Document extract ::
We may not allways agree dan but you do post sense.
I dont have the foggiest about what User is accusing me of either tbh.
I can understand Users accusation of "wrong attitude" if wrong attitude equates simply to a willingness to break the rules - full stop - regardless of any other circumstances.
But this negates the whole basis for debate.
The question was ; 
"Beyond the mantra "its against the law therefore its wrong" that seems to get churned out with zombie like repetition i have not so far heard one compelling arguement against rljing where it is safe to cyclist and others and causes offence to no-one. "
A final resorting back to the "its against the law therefore its wrong" opinion would suggest that there is no compelling arguement.


----------



## apollo179 (29 Aug 2011)

[QUOTE 1512213"]
You'll notice that I've not mentioned the law. It's you who is obsessed with it. 

If your claim that you only ever rlj at deserted lights is true then I can understand your confusion. That fact though is that this is the porkie that many rljers tell. And the fact that they tell it shows that they understand completely -they're distancing themselves from what they know are qualified problems with rljing.
[/quote]

So you have no arguement against safe responsible rljing .


----------



## Angelfishsolo (29 Aug 2011)

apollo179 said:


> So you have no arguement against safe responsible rljing .



I fail to see how anyone can responsibly run a red light.


----------



## apollo179 (29 Aug 2011)

Angelfishsolo said:


> I fail to see how anyone can responsibly run a red light.



Hi - welcome back. Are we still speaking to each other ?


----------



## Angelfishsolo (29 Aug 2011)

apollo179 said:


> Hi - welcome back. Are we still speaking to each other ?



I am discussing the responsibility of riding a bicycle. You can not responsibly run a red light full stop.


----------



## dellzeqq (29 Aug 2011)

apollo179 said:


> Ouch.
> Difficult choice - arrogant prick or a mentally subnormal person.
> But that is half the problem with the rlj that it turns a large number of otherwise law abiding and socially responsible people into arrogant prick or a mentally subnormal persons - which i regards as the unfortunate outcome of an imperfect approach to policing cyclists.


weak, specious, self-serving. Don't ever try to register for one of my rides


----------



## Angelfishsolo (29 Aug 2011)

dellzeqq said:


> weak, specious, self-serving. Don't ever try to register for one of my rides


----------



## apollo179 (29 Aug 2011)

Angelfishsolo said:


> I am discussing the responsibility of riding a bicycle. You can not responsibly run a red light full stop.


Ok let me put it another way.
After your offensive name calling on the pedal reflector topic that caused the moderator to intervene are you willing to discuss without offensive name calling.
if you intend to resort to offensive name calling then to be clear i would rather not discuss with you.


----------



## Angelfishsolo (29 Aug 2011)

apollo179 said:


> Ok let me put it another way.
> After your offensive name calling on the pedal reflector topic that caused the moderator to intervene are you willing to discuss without offensive name calling.
> if you intend to resort to offensive name calling then to be clear i would rather not discuss with you.

Recorded information ::
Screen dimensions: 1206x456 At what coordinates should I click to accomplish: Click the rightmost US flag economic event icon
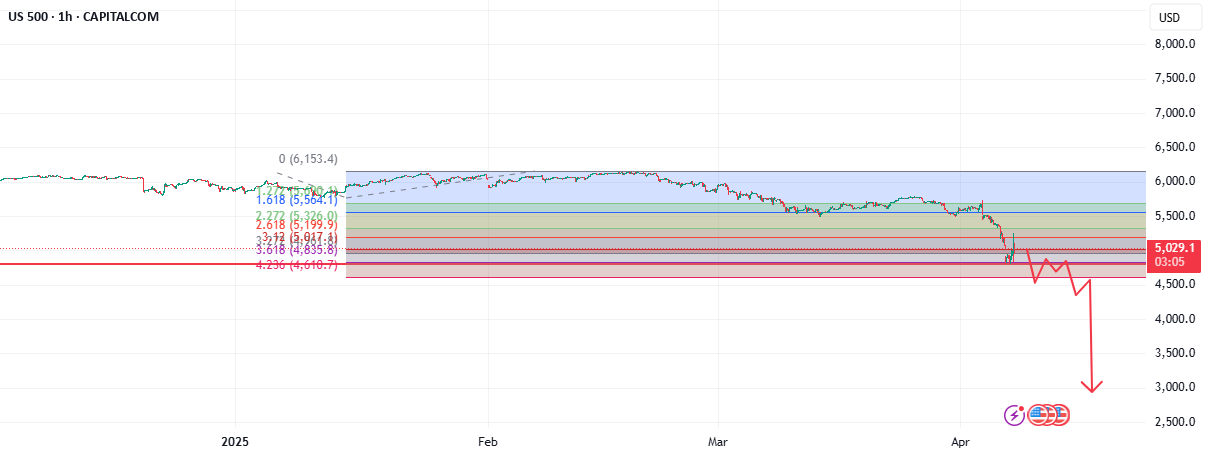tap(1060, 414)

Task prompt ::
Quote the forum thread about cyclists running red lights word for word, from "I can understand Users" up to and including "basis for debate.".

Result ::
I can understand Users accusation of "wrong attitude" if wrong attitude equates simply to a willingness to break the rules - full stop - regardless of any other circumstances.
But this negates the whole basis for debate.